丹凤门是唐大明宫的正南门,经考古发掘表明,丹凤门东西范围近200米(包括马道),共有五个门道,其门道之宽、马道之长为中国考古所罕见,规模之大也令世人叹服!未经考古发掘以前,人们对丹凤门的认识相对模糊,学术界对其形制的探寻与研究也争论不休,特别是三门道与五门道之争。我有幸全程参加了丹凤门的考古发掘工作,见证并亲历了丹凤门遗址从三门道到五门道的探寻过程。
丹凤门的形制在唐代典籍中未有明确的文字记载,后世对其形制的描绘最具代表性的是宋代吕大防石刻《唐长安城图》中的大明宫部分,图中将丹凤门描绘为五个门道。但在20世纪50年代末,当时的考古勘探结果表明丹凤门为三个门道。由此,对于丹凤门究竟是三个门道还是五个门道,众说不一。
唐大明宫遗址位于西安北郊龙首原上,是唐长安城三大宫殿之一。从高宗时起,唐朝历任帝王多在此听政,是200余年间唐代的政令中枢所在。大明宫平面略呈梯形,面积约3.2平方公里。始建于贞观八年(634年),建设初衷是为李渊修建的避暑行宫,但由于李渊的溘然长逝而被迫停工。公元663年,唐高宗时进行扩建,至此大明宫不再只是一座离宫别殿,而是作为大唐帝国威严象征的正式皇宫出现,是唐王朝最为显赫壮丽的建筑群。宫墙周长约7.6公里,四面共有11座门,目前已探明的殿、台、楼、亭等基址有40余处。
2005年7月始,为配合含元殿御道景观的建设,丹凤门遗址之上占压的现代房屋与周边临时建筑需要拆迁清理,遗址的发掘也提上日程。对考古发掘者而言,这次发掘不仅是一个学术研究过程,更是一个探索的过程、解谜的过程。
同年8月的西安,仍与往年一样,炎热干燥,面对着丹凤门遗址周边零乱的拆迁建筑垃圾,考古队开始着手进行考古发掘工作。发掘前,所有考古队员先充当了近20天的“垃圾清运工”。按照田野考古工作程序,发掘前首先对门址进行了考古勘查,即采用传统的“洛阳铲”进行人工考古钻探。随着探铲重新打入“土台”与周边地表下,丹凤门遗址也逐渐显露,见证着每一个探孔与门址的“亲密接触”,那纯净、质密,且做工相当考究的夯土墩台与宽度达到极为罕见的9米宽的门道,对参加发掘的每一位考古工作者都相当震撼!身在其中,遐想着丹凤门的壮丽与巍峨!同样,面对在门道内众多密集的砖瓦废弃堆积与提取出来火烧过的红烧土却感受着门址在战火中废毁时的那种悲壮与凄凉……
发掘前的钻探进行了10天左右,对“土台”的钻探结果与20世纪50年代末的结果是一致的,亦为三个门道,而且保存状况较好,门道、隔墙、路面、门道内的废弃堆积与火烧痕迹等也很清楚。当时参加发掘的人员,大多数都认为丹凤门可能为三个门道,因为两次的考古勘探结果是一致的!可见“三个门道”在当时已成了默认的事实。考古勘探认定是:门址西侧保存较好,东侧墩台与部分城墙和马道被破坏了。对于任何一个考古工作队来说,若仅从勘探结果来判断,均是如此。

______

给定任务:
上面这篇关于丹凤门考古发掘的文章在最后一句处中断,请从那里往下续写。

______

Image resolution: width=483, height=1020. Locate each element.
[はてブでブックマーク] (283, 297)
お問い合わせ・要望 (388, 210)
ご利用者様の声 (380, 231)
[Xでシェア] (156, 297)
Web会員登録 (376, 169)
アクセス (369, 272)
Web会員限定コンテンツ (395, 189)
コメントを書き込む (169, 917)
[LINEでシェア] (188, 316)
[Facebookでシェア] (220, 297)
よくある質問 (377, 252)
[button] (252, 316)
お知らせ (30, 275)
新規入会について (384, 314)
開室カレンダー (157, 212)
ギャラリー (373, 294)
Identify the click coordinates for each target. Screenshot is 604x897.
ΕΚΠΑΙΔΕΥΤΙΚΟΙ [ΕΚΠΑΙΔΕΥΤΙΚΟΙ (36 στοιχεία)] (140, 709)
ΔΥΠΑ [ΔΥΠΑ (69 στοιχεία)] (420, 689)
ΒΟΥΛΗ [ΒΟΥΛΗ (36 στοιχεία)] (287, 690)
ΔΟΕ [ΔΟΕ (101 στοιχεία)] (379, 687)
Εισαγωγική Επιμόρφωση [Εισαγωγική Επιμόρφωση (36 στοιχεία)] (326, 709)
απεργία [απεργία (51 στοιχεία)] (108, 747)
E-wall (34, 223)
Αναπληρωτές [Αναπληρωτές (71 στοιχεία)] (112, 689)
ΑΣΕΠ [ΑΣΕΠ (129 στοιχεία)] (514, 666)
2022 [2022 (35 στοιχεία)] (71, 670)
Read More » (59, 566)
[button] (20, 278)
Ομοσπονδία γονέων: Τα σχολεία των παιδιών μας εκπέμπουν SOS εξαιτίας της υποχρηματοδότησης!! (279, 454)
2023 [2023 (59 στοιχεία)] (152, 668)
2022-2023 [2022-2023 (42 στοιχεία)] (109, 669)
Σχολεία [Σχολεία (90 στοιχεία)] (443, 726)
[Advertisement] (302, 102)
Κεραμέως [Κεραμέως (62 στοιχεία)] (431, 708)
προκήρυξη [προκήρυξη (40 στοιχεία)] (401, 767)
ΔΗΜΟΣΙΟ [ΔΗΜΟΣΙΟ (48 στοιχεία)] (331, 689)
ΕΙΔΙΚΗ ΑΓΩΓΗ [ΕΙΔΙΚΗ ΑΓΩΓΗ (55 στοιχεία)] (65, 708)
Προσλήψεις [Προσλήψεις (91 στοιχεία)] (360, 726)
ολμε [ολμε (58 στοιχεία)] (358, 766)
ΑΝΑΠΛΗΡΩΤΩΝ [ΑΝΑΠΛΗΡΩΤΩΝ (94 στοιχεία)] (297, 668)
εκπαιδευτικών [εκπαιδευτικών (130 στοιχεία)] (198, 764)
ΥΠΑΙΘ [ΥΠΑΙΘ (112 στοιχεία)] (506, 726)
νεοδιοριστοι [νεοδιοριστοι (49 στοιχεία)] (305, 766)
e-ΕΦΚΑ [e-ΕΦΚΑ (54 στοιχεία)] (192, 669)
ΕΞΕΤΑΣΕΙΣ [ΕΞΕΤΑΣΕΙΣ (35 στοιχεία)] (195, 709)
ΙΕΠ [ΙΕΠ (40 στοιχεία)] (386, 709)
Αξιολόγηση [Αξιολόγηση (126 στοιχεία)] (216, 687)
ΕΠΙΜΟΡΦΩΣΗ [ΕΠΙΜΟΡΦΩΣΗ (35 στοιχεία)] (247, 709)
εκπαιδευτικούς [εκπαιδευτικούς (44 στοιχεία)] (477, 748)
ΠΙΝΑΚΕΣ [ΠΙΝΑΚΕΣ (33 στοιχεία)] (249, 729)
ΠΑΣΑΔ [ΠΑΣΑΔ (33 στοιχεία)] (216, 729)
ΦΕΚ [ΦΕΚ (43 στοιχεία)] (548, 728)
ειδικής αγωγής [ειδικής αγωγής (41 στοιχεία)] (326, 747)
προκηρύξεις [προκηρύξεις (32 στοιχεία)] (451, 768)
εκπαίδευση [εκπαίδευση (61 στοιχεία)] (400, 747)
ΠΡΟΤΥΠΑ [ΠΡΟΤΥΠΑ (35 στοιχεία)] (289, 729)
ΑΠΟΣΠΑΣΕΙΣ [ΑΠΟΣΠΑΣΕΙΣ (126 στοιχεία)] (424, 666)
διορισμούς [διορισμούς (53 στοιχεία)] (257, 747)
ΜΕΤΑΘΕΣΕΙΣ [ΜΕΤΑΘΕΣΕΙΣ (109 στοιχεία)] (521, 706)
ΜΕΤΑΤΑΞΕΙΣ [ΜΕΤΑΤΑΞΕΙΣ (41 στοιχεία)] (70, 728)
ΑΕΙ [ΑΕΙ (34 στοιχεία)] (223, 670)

______

任务结果:
田野考古工作有一个常识,即考古勘探代替不了考古发掘,勘探与发掘是两个不同的工作环节。勘探工作受其工作性质的局限,其结果与发掘结果有可能相符合,也有可能不尽相同,丹凤门遗址的发掘也印证了这一点。
考古发掘在一天天的进行着,勘探出的三个门道逐渐被发掘显露,难道吕大防所描绘的丹凤门为五个门道的形制真的是误笔?作为田野发掘工作来说,发掘没有结束,也就不能急于定论!丹凤门是三个门道还是五个门道的疑问对于考古发掘者来说,始终没有散去。但发掘出的那宽阔的门道、质密的夯土隔墙、火烧过通红通红的墙壁、路面以及出土的规格极高砖、瓦等建筑构件却仍在诉说着这个门址曾经的历史与沧桑……
丹凤门遗址博物馆夜景
10月下旬,西安地区下了一场大雨,雨后的丹凤门发掘现场,空气更加清新,遗迹现象也更明晰,我们通过对遗址面进行刮削后,对发现的不同类别“问题坑”进行了区别和划分,有门址周边、门道内、隔墙上部、墩台上部等等大大小小几十处,其中包括“东墩台”上部一处较大的“破坏坑”……
11月29日,对丹凤门遗址以及考古工作来说是一个历史性的日子,发掘人员在对“东墩台”上部北端的一处较大“破坏坑”清理发掘至“底部”时,发现了很小的一片红烧土面,这个迹象引起了发掘者的特别关注!对于考古发掘来说,这现象不外乎有以下几种可能:一是晚期(丹凤门废弃后)破坏坑底部火烧过的;二是唐代红烧土面移动至此的堆积;另一种就是最为关注也极为期待的:有可能的是一处新发现的门道路面(丹凤门毁于战火,门道经火烧后呈现为红烧土面)。如果成立,丹凤门除发现的三个门道外就有了“第四个门道”,那么丹凤门就极有可能是五个门道!这使参加发掘的人员充满了期待与兴奋!我直到现在还记忆犹新,那是临中午下班时发现的,大家为此都忘记了下班时间,也顾不上吃午饭,纷纷憋足了劲,提起精神慢慢仔细清理着……“是的!是唐代门道路面!础坑!柱础坑也有!”在场发掘的人员难以抑制心中的激动与兴奋,有的甚至跳了起来……后经仔细确认,这正是一处门道路面!仅残留1平方米左右,在此路面西侧靠近隔墙处,发现了残留的四个柱础坑!随着这一突破性的考古发现,丹凤门考古发掘面积也随之扩大,东侧市政沥青道路、混凝土路面等清除后,面对已“千疮百孔”的夯土基址,考古人员经过近1个月左右艰辛、细致的探寻、对比、分析、解剖,终于将丹凤门的五个门道揭露出来,还其真容大白于天下,既解开了丹凤门形制的历史之“谜”也找到了丹凤门三个门道与五个门道疑问的“症结”所在。原来,门址东部两个门道几乎破坏殆尽,仅残留了中门道与西部两个门道保存较好(也就是原先勘探出的三个门道)。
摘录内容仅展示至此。